1772

Lagrange Points

Isaac Newton (1643–1727), Joseph-Louis Lagrange (1736–1813), Pierre-Simon Laplace (1749–1827)

With his 1687 publication of the Principia, Isaac Newton had expanded Kepler’s Laws of Planetary Motion into laws of gravitation and motion in general, thus establishing a reliable framework within which astronomers, physicists, and mathematicians could begin to understand the detailed intricacies of not only how planets, moons, and comets moved in the sky but why they did so. Among the most challenging applications of Newton’s laws was the so-called three-body problem. Newton’s equations could be easily applied to understand the gravitational effects that governed the motions of two masses, like the Earth and the Moon, or the Sun and the Earth, but the calculations got pretty thorny when theorists introduced the gravitational effects of a third body.

The first to successfully solve one particular case of the three-body problem was the French mathematician Joseph-Louis Lagrange, who predicted in 1772 that there should be five special places in any three-body system that has two large masses and one small mass where the gravitational forces among the bodies would be balanced. These places are now called Lagrange points. Lagrange’s prediction was verified with the twentieth-century discovery of the Trojan asteroids, which are “trapped” in the L4 and L5 Lagrange points of the Sun–Jupiter system.

The French mathematician Pierre-Simon Laplace coined the phrase “celestial mechanics” in 1799 to describe the physics and math of studying complex solar system motions. Lagrange’s solution of the three-body problem turned out to be relatively “easy” because it assumed one small object was interacting with two large, massive objects, one of which was in an essentially circular orbit around the other.
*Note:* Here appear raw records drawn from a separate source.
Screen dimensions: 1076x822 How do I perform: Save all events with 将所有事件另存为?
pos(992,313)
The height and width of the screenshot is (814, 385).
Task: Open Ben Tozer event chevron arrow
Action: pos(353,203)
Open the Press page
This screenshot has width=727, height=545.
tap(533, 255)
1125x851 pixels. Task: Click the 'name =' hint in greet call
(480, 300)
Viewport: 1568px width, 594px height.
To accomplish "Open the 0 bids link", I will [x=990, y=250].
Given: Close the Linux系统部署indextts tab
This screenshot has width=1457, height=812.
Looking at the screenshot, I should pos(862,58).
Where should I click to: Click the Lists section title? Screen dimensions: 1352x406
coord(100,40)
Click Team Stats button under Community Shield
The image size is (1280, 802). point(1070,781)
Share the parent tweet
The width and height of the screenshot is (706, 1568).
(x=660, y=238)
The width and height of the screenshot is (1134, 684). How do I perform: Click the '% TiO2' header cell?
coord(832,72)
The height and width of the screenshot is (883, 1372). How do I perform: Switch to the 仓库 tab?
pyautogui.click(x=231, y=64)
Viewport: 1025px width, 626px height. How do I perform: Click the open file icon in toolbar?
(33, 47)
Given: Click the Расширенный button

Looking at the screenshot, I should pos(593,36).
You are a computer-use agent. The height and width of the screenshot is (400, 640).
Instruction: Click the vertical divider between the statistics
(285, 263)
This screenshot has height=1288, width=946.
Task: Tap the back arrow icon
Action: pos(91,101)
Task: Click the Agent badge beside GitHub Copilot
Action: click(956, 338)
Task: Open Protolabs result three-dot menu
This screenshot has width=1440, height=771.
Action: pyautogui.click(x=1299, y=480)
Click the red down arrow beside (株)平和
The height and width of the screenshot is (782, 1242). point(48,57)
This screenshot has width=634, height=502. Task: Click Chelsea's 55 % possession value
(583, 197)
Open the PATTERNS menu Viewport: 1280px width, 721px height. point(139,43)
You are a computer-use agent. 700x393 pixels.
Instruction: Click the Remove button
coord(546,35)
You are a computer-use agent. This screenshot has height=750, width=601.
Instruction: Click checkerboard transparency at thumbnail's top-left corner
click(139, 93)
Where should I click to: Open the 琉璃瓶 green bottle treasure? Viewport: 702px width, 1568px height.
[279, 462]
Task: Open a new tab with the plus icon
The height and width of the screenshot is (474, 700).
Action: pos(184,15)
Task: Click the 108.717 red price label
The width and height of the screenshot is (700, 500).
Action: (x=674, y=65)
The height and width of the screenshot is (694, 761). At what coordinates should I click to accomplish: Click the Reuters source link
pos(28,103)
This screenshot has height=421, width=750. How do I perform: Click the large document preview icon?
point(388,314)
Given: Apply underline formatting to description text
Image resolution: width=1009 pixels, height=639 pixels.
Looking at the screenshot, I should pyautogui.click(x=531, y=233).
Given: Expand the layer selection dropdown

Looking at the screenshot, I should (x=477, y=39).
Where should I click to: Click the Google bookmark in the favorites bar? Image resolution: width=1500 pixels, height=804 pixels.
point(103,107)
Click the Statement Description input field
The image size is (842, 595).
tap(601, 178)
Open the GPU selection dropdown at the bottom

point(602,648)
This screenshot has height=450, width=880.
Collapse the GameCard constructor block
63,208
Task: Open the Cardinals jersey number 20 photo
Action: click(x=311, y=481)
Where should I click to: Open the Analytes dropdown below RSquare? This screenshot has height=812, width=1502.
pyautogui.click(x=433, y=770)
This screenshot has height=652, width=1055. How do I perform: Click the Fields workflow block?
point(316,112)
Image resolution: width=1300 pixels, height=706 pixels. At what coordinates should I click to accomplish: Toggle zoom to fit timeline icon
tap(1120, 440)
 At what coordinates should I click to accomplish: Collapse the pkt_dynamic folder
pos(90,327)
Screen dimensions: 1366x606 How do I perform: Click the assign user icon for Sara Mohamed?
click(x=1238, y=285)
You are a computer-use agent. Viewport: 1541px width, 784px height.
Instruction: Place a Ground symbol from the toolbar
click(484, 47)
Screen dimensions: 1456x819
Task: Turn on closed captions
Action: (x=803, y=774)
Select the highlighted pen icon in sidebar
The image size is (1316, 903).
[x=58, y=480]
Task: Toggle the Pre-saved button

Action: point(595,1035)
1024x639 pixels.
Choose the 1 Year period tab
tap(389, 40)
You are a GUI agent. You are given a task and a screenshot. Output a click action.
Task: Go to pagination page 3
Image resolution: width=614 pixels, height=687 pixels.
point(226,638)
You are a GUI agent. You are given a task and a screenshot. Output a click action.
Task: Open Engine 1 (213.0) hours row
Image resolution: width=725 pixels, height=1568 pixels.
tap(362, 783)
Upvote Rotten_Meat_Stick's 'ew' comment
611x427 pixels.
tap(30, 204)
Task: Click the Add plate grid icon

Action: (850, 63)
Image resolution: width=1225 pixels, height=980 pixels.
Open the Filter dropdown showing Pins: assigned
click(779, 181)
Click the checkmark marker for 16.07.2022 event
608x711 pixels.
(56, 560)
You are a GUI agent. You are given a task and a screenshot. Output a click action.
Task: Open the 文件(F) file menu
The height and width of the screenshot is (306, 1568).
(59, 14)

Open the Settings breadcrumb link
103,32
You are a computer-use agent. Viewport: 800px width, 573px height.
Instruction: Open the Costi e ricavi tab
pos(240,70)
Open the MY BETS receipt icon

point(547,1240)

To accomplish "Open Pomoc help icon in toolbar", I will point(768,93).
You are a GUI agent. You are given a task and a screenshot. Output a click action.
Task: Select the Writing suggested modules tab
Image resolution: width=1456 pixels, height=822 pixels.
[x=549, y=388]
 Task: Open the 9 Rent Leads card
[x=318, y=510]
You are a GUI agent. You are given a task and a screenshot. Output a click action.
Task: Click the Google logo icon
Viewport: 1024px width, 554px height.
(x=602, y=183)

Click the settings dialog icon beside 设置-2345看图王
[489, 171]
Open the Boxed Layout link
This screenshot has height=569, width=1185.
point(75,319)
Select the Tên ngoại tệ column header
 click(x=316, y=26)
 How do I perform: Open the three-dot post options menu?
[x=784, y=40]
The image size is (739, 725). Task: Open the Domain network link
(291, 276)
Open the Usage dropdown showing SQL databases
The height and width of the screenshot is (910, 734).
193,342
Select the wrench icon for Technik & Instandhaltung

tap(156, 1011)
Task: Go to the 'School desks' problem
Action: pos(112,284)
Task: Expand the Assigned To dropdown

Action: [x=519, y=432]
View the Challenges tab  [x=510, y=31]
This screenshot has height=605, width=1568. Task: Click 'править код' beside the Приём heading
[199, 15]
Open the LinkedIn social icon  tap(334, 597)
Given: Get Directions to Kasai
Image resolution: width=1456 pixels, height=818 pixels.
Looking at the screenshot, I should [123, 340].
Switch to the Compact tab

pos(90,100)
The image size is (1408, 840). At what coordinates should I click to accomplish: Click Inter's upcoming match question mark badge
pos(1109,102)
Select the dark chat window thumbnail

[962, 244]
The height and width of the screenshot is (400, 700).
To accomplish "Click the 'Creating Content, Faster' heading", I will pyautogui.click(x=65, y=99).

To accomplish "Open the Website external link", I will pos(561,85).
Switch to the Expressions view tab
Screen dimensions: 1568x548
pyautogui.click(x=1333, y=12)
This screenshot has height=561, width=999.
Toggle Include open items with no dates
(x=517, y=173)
Celestial mechanicians expanded on Lagrange’s discovery to eventually tackle more general three-body problems; indeed, twenty-first-century researchers often use high-speed computers to solve even more complicated N-body problems—those in which the Newtonian motions of huge numbers of individual bodies (be they planets, moon, and asteroids; ring particles; or even grains of cosmic dust) are tracked by computer in order to understand, explain, and predict very complex motions in our solar system.

SEE ALSO Ganymede (1610), Three Laws of Planetary Motion (1619), Newton’s Laws of Gravity and Motion (1687), Jupiter’s Trojan Asteroids (1906).

A contour map of the gravitational forces (white lines) in the Sun-Earth-Moon system and the five special Lagrange points (L1 through L5) where those forces are balanced. The image is not to scale (L2 is only about 932,000 miles [1.5 million kilometers] from Earth; the Sun is 100 times that in the other direction).